-- Source passage follows --
Seanbaby.com
If there's a single trait most people who read Slashdot share -- maybe the only one besides an addiction to software -- it's a love of popular culture.
Culture has become a huge term, expanding by the week. It has come to include superhero comics, trashy daytime TV, sci-fi TV shows and websites, indie rock, rap and hip-hop, gaming, anime, cartoons, whatever. High culture -- the traditional, respectable, well-funded kind -- gets covered and criticized in the other media. But upstart culture, especially low cyberculture, can be wondrous stuff, an explosition of idiosyncratic voices that gives birth to this website and to Seanbaby.com. Interesting, valuable, fragile and endangered, Seanbaby.com is in its unique way, very significant.
In fact, for those working to maintain their sanity in the Disney/Sony/ AOL/Microsoft nation forming off and around the Web, The Seanbaby News Stupid Probe is a great place to start the day.
You won't get the world as presented by the Today Show there. Instead, you'll encounter what the site itself describes as news that will "kick your head's ass," focusing on frivolous lawsuits, exploding animals, chainsaws and chickenheads. You won't want to miss the Stupid Forum either. This is a look into the soul of the real America, at least a significant chunk of it.
-- Source passage concluded --
* Directive A *
Output the stretch of the Seanbaby.com piece from "In fact, for" through "chunk of it.", copied word for word.
-- Material shown follows --
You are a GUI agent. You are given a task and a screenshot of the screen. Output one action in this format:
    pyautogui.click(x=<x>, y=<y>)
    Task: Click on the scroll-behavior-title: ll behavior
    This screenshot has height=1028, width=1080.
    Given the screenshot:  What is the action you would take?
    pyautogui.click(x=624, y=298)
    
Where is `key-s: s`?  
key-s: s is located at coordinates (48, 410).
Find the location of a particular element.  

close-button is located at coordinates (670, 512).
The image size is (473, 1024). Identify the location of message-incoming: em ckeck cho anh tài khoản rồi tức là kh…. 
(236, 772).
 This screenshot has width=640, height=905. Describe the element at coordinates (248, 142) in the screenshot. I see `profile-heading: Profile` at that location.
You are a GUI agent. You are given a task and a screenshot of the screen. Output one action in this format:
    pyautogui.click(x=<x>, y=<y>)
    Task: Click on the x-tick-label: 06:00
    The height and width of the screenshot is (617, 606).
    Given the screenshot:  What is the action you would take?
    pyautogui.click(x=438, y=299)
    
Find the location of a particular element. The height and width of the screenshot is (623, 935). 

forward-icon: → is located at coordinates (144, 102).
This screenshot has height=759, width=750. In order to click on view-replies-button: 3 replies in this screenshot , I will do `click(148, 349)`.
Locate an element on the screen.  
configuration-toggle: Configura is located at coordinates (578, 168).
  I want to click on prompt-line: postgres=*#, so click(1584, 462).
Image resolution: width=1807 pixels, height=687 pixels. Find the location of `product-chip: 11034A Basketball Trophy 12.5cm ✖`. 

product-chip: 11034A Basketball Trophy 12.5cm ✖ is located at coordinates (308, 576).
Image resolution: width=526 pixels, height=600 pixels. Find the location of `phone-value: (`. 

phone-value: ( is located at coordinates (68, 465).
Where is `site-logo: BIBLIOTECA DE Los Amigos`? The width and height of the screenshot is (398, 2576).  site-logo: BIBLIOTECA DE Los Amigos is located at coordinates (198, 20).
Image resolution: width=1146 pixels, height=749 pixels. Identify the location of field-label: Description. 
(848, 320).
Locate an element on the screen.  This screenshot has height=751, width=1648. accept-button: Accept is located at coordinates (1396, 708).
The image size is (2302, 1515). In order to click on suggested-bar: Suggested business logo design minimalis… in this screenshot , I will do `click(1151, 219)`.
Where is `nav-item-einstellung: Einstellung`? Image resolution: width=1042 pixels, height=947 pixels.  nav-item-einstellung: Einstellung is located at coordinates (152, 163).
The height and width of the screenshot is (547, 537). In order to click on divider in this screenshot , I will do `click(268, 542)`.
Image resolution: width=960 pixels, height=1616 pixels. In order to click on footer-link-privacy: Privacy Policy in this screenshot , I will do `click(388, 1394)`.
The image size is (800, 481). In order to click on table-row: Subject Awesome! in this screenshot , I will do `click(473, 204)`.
-- Material shown concluded --
* Directive B *
Return the stretch of the entries from the line containing "Image resolution: width=526" through the last entry, reproduced verbatim.

* Solution A *
In fact, for those working to maintain their sanity in the Disney/Sony/ AOL/Microsoft nation forming off and around the Web, The Seanbaby News Stupid Probe is a great place to start the day.
You won't get the world as presented by the Today Show there. Instead, you'll encounter what the site itself describes as news that will "kick your head's ass," focusing on frivolous lawsuits, exploding animals, chainsaws and chickenheads. You won't want to miss the Stupid Forum either. This is a look into the soul of the real America, at least a significant chunk of it.

* Solution B *
Image resolution: width=526 pixels, height=600 pixels. Find the location of `phone-value: (`. 

phone-value: ( is located at coordinates (68, 465).
Where is `site-logo: BIBLIOTECA DE Los Amigos`? The width and height of the screenshot is (398, 2576).  site-logo: BIBLIOTECA DE Los Amigos is located at coordinates (198, 20).
Image resolution: width=1146 pixels, height=749 pixels. Identify the location of field-label: Description. 
(848, 320).
Locate an element on the screen.  This screenshot has height=751, width=1648. accept-button: Accept is located at coordinates (1396, 708).
The image size is (2302, 1515). In order to click on suggested-bar: Suggested business logo design minimalis… in this screenshot , I will do `click(1151, 219)`.
Where is `nav-item-einstellung: Einstellung`? Image resolution: width=1042 pixels, height=947 pixels.  nav-item-einstellung: Einstellung is located at coordinates (152, 163).
The height and width of the screenshot is (547, 537). In order to click on divider in this screenshot , I will do `click(268, 542)`.
Image resolution: width=960 pixels, height=1616 pixels. In order to click on footer-link-privacy: Privacy Policy in this screenshot , I will do `click(388, 1394)`.
The image size is (800, 481). In order to click on table-row: Subject Awesome! in this screenshot , I will do `click(473, 204)`.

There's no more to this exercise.